* [TASK PROMPT]:
Reproduce each entry exactly as written.

* [EXTRACTED ENTRIES]:
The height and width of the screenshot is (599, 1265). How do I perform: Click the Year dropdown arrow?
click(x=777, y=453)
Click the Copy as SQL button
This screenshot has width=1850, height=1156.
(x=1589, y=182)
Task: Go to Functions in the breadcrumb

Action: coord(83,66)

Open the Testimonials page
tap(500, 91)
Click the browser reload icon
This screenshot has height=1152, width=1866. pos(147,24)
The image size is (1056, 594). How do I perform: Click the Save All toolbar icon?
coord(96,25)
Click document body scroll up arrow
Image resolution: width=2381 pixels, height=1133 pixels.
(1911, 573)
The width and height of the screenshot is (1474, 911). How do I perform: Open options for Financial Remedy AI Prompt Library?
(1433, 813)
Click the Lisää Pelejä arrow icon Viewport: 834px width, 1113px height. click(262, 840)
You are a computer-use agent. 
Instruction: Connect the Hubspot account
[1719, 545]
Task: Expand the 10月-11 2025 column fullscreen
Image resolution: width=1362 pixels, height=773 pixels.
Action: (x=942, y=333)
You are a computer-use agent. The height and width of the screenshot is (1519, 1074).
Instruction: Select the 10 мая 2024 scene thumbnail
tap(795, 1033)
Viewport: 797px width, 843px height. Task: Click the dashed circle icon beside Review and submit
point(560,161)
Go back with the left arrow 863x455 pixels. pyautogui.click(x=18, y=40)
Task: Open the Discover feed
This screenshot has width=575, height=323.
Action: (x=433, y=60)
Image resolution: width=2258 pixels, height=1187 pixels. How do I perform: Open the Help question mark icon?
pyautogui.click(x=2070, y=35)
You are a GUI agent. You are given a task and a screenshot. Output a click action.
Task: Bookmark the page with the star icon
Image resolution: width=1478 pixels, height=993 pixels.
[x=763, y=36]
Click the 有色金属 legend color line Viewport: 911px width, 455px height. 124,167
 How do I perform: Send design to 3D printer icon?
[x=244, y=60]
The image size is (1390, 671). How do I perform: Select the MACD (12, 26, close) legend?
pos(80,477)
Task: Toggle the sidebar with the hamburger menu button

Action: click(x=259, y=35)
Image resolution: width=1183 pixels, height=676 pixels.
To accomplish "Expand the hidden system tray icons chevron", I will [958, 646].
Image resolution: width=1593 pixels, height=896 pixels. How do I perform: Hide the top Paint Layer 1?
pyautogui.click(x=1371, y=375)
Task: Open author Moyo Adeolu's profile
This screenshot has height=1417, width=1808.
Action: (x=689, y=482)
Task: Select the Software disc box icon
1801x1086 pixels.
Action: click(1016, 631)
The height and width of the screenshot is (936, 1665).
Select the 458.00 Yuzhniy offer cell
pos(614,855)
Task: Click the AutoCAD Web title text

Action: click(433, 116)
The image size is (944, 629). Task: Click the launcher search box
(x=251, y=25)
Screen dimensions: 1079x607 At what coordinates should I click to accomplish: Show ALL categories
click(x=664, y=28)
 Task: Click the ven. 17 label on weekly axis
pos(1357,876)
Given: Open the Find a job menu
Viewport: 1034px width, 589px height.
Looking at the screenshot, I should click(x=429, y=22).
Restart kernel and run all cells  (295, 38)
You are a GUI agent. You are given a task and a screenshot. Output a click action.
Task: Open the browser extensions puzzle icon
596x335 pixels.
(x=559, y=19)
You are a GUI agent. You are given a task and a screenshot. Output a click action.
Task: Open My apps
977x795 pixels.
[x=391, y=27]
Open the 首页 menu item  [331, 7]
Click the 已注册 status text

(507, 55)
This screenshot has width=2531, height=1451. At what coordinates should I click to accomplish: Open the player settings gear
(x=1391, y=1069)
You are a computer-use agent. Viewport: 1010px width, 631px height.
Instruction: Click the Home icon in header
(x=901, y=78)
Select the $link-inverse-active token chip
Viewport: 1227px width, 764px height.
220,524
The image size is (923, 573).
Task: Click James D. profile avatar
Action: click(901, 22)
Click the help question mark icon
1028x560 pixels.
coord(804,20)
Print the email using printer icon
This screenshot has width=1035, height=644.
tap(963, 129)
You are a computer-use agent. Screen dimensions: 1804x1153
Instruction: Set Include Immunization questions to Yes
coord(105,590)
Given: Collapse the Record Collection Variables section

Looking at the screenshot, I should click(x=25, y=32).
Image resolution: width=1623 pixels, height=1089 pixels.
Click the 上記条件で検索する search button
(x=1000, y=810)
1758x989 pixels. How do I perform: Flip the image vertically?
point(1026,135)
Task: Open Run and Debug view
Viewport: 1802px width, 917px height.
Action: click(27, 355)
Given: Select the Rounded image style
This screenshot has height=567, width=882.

* [OUTPUT BELOW]:
The height and width of the screenshot is (599, 1265). How do I perform: Click the Year dropdown arrow?
click(x=777, y=453)
Click the Copy as SQL button
This screenshot has width=1850, height=1156.
(x=1589, y=182)
Task: Go to Functions in the breadcrumb

Action: coord(83,66)

Open the Testimonials page
tap(500, 91)
Click the browser reload icon
This screenshot has height=1152, width=1866. pos(147,24)
The image size is (1056, 594). How do I perform: Click the Save All toolbar icon?
coord(96,25)
Click document body scroll up arrow
Image resolution: width=2381 pixels, height=1133 pixels.
(1911, 573)
The width and height of the screenshot is (1474, 911). How do I perform: Open options for Financial Remedy AI Prompt Library?
(1433, 813)
Click the Lisää Pelejä arrow icon Viewport: 834px width, 1113px height. click(262, 840)
You are a computer-use agent. 
Instruction: Connect the Hubspot account
[1719, 545]
Task: Expand the 10月-11 2025 column fullscreen
Image resolution: width=1362 pixels, height=773 pixels.
Action: (x=942, y=333)
You are a computer-use agent. The height and width of the screenshot is (1519, 1074).
Instruction: Select the 10 мая 2024 scene thumbnail
tap(795, 1033)
Viewport: 797px width, 843px height. Task: Click the dashed circle icon beside Review and submit
point(560,161)
Go back with the left arrow 863x455 pixels. pyautogui.click(x=18, y=40)
Task: Open the Discover feed
This screenshot has width=575, height=323.
Action: (x=433, y=60)
Image resolution: width=2258 pixels, height=1187 pixels. How do I perform: Open the Help question mark icon?
pyautogui.click(x=2070, y=35)
You are a GUI agent. You are given a task and a screenshot. Output a click action.
Task: Bookmark the page with the star icon
Image resolution: width=1478 pixels, height=993 pixels.
[x=763, y=36]
Click the 有色金属 legend color line Viewport: 911px width, 455px height. 124,167
 How do I perform: Send design to 3D printer icon?
[x=244, y=60]
The image size is (1390, 671). How do I perform: Select the MACD (12, 26, close) legend?
pos(80,477)
Task: Toggle the sidebar with the hamburger menu button

Action: click(x=259, y=35)
Image resolution: width=1183 pixels, height=676 pixels.
To accomplish "Expand the hidden system tray icons chevron", I will [958, 646].
Image resolution: width=1593 pixels, height=896 pixels. How do I perform: Hide the top Paint Layer 1?
pyautogui.click(x=1371, y=375)
Task: Open author Moyo Adeolu's profile
This screenshot has height=1417, width=1808.
Action: (x=689, y=482)
Task: Select the Software disc box icon
1801x1086 pixels.
Action: click(1016, 631)
The height and width of the screenshot is (936, 1665).
Select the 458.00 Yuzhniy offer cell
pos(614,855)
Task: Click the AutoCAD Web title text

Action: click(433, 116)
The image size is (944, 629). Task: Click the launcher search box
(x=251, y=25)
Screen dimensions: 1079x607 At what coordinates should I click to accomplish: Show ALL categories
click(x=664, y=28)
 Task: Click the ven. 17 label on weekly axis
pos(1357,876)
Given: Open the Find a job menu
Viewport: 1034px width, 589px height.
Looking at the screenshot, I should click(x=429, y=22).
Restart kernel and run all cells  (295, 38)
You are a GUI agent. You are given a task and a screenshot. Output a click action.
Task: Open the browser extensions puzzle icon
596x335 pixels.
(x=559, y=19)
You are a GUI agent. You are given a task and a screenshot. Output a click action.
Task: Open My apps
977x795 pixels.
[x=391, y=27]
Open the 首页 menu item  [331, 7]
Click the 已注册 status text

(507, 55)
This screenshot has width=2531, height=1451. At what coordinates should I click to accomplish: Open the player settings gear
(x=1391, y=1069)
You are a computer-use agent. Viewport: 1010px width, 631px height.
Instruction: Click the Home icon in header
(x=901, y=78)
Select the $link-inverse-active token chip
Viewport: 1227px width, 764px height.
220,524
The image size is (923, 573).
Task: Click James D. profile avatar
Action: click(901, 22)
Click the help question mark icon
1028x560 pixels.
coord(804,20)
Print the email using printer icon
This screenshot has width=1035, height=644.
tap(963, 129)
You are a computer-use agent. Screen dimensions: 1804x1153
Instruction: Set Include Immunization questions to Yes
coord(105,590)
Given: Collapse the Record Collection Variables section

Looking at the screenshot, I should click(x=25, y=32).
Image resolution: width=1623 pixels, height=1089 pixels.
Click the 上記条件で検索する search button
(x=1000, y=810)
1758x989 pixels. How do I perform: Flip the image vertically?
point(1026,135)
Task: Open Run and Debug view
Viewport: 1802px width, 917px height.
Action: click(27, 355)
Given: Select the Rounded image style
This screenshot has height=567, width=882.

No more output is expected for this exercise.